# [WHAT YOU NEED TO DO]
Only the lines from the one that contains "Share via the" through the last line of the records should appear, each printed exactly as it is.

- - - - - - -

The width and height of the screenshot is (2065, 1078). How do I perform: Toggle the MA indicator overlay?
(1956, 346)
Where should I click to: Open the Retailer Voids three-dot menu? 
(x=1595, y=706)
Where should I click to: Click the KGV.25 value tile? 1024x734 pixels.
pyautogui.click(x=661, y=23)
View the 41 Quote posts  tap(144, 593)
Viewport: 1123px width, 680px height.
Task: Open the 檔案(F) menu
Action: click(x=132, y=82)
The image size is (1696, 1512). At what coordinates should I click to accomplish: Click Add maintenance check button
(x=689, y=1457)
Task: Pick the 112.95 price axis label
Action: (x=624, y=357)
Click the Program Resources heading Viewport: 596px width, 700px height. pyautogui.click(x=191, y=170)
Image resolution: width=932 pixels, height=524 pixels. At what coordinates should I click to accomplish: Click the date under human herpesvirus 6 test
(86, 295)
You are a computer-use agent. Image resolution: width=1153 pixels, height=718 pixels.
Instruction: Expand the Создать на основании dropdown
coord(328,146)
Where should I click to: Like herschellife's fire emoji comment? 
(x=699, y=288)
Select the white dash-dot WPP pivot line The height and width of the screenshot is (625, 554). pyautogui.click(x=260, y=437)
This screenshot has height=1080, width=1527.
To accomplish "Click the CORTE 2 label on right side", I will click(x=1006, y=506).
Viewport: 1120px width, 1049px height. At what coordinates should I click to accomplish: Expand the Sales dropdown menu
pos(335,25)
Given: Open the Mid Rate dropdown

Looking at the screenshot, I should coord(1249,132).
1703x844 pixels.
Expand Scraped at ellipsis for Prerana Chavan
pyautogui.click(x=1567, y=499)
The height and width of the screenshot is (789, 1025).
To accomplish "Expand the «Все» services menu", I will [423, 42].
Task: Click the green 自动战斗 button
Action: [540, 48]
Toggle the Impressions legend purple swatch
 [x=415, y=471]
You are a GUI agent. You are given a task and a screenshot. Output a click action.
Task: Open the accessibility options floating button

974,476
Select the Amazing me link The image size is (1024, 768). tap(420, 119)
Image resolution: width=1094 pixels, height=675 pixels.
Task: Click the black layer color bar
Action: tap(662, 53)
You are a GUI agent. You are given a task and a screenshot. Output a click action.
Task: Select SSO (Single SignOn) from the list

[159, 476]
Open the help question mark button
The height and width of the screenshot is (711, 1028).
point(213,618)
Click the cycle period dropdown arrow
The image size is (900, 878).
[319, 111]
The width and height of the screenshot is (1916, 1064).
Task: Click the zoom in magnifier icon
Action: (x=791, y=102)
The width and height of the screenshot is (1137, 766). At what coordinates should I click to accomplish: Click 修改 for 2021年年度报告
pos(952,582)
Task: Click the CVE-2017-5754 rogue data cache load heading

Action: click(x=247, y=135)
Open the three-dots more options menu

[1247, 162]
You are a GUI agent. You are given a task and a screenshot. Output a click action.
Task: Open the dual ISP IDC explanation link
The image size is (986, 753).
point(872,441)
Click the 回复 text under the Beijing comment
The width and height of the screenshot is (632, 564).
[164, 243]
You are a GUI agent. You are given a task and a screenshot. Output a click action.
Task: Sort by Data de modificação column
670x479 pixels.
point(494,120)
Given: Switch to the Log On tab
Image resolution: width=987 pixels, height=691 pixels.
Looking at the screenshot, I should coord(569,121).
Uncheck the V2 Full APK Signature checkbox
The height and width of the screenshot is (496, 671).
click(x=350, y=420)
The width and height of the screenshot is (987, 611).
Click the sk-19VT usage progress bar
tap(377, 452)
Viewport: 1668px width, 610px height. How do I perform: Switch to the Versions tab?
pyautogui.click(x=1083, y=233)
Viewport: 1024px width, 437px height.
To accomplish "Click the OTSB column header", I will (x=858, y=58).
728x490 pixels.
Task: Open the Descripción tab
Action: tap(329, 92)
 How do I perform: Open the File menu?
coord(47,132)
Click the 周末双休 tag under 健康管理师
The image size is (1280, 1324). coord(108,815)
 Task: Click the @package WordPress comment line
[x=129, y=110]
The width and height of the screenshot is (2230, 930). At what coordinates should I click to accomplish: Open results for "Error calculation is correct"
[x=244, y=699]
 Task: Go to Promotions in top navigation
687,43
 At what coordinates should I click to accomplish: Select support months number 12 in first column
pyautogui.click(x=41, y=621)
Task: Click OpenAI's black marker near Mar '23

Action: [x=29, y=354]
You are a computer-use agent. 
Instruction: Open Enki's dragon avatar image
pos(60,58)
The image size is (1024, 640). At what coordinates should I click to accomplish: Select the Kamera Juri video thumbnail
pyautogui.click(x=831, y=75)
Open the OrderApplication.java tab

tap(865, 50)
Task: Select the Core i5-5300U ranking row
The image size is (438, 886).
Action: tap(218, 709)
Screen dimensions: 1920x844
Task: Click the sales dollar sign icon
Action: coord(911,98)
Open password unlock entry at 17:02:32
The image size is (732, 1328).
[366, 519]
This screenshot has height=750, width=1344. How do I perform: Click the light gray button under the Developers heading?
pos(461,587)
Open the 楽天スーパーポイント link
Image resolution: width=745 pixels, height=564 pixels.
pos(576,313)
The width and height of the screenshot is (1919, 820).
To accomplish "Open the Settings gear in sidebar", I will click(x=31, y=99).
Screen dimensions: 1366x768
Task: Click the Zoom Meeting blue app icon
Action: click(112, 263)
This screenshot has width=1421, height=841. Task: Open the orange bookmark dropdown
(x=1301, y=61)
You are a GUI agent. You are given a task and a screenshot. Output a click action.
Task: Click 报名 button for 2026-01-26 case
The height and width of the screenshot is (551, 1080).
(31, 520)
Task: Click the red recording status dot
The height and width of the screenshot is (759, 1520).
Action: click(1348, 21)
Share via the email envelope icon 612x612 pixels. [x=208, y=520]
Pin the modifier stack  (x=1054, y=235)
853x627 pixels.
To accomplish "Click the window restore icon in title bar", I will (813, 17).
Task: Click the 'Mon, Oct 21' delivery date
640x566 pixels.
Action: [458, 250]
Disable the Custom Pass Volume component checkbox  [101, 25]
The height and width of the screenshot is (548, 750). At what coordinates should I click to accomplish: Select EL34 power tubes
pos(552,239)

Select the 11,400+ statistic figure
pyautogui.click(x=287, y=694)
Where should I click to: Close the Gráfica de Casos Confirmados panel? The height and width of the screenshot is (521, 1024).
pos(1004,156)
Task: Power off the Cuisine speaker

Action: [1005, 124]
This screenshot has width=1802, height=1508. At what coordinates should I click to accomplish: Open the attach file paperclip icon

- - - - - - -

# [RESULT OF THE EXERCISE]
Share via the email envelope icon 612x612 pixels. [x=208, y=520]
Pin the modifier stack  (x=1054, y=235)
853x627 pixels.
To accomplish "Click the window restore icon in title bar", I will (813, 17).
Task: Click the 'Mon, Oct 21' delivery date
640x566 pixels.
Action: [458, 250]
Disable the Custom Pass Volume component checkbox  [101, 25]
The height and width of the screenshot is (548, 750). At what coordinates should I click to accomplish: Select EL34 power tubes
pos(552,239)

Select the 11,400+ statistic figure
pyautogui.click(x=287, y=694)
Where should I click to: Close the Gráfica de Casos Confirmados panel? The height and width of the screenshot is (521, 1024).
pos(1004,156)
Task: Power off the Cuisine speaker

Action: [1005, 124]
This screenshot has width=1802, height=1508. At what coordinates should I click to accomplish: Open the attach file paperclip icon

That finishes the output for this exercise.